I am using TensorRT 10.13.2, cuda 11.4

code-cp · September 7, 2025, 5:42am

is there a way to disable the warmup step to make inference faster?

There are also the find and load steps in flamegraph that I am not sure whether can be eliminated

code-cp · September 7, 2025, 5:51am

Is it possible that somehow when running yolo tensorrt on jetson, it falls back to cpu, instead of using cuda? I have checked that my pytorch has cuda available, so I don’t know how to check whether tensorrt is using cpu or cuda

Toxite · September 7, 2025, 6:02am

The first inference would always be slow. Did you try testing multiple inference? Also you’re passing a JPG file which will also slow down inference. You should be testing with a loaded image.

code-cp · September 7, 2025, 6:04am

I tried testing multiple inference, subsequent inference is faster than first time, but still takes 600ms, (first time takes 1s)

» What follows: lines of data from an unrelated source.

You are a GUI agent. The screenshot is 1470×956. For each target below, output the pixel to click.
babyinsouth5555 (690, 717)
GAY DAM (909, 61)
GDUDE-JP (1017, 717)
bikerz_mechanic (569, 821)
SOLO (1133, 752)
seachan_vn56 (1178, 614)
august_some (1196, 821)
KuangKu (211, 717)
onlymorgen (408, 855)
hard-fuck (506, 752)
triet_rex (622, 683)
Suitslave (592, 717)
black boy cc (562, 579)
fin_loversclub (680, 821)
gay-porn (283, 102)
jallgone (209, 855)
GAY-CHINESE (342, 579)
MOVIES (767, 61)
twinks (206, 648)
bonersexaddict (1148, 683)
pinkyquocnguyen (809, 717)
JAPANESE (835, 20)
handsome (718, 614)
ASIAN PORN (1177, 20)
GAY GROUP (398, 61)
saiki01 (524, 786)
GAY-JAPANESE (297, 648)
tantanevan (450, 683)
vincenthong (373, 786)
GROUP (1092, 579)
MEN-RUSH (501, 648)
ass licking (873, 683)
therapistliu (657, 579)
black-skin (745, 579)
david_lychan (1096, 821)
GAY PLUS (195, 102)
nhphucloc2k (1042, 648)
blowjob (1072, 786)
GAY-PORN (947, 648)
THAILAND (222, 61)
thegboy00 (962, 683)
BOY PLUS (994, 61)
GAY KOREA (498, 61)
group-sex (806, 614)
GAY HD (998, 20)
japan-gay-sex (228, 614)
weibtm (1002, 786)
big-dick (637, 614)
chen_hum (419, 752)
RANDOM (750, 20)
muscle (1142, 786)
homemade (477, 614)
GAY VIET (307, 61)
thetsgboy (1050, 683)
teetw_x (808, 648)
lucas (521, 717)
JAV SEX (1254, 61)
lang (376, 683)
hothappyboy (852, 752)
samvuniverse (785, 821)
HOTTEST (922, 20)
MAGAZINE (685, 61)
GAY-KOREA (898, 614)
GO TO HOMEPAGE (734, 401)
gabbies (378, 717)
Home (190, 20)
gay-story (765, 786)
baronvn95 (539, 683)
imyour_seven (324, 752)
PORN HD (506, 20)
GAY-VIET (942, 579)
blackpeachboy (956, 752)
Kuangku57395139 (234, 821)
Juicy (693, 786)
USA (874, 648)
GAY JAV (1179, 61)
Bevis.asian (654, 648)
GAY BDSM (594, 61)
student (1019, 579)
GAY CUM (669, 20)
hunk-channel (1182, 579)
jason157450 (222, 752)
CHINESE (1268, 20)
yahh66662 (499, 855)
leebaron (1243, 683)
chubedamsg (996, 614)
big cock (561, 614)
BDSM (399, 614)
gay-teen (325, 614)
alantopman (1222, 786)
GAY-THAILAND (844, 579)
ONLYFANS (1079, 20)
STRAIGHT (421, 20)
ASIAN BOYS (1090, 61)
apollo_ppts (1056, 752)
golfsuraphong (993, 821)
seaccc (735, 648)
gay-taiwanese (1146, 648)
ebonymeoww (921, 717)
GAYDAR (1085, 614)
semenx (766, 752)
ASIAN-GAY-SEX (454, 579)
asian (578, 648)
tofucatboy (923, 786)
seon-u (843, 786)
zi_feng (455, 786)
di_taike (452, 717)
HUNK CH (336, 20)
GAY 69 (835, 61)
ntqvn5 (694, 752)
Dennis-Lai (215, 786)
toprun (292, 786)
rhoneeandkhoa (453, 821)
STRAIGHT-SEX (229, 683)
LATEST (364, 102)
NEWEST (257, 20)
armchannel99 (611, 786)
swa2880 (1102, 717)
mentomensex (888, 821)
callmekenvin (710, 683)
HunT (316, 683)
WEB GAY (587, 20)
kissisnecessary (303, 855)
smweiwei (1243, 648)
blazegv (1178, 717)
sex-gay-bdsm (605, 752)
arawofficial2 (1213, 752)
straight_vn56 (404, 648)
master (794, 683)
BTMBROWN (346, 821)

in my test, I am using loaded numpy image, instead of jpeg, that’s only used for illustrative purpose

code-cp · September 7, 2025, 6:05am

if i write my own tensorrt python api to handle preprocessing and postprocessing, will it be faster than using ultralytics to handle tensorrt model?

Toxite · September 7, 2025, 6:07am

Maybe slightly

Toxite · September 7, 2025, 6:14am

Did you try exporting like this:

yolo_model = "yoloe-11s-seg.pt"
model = YOLOE("yoloe-11s.yaml").load(yolo_model)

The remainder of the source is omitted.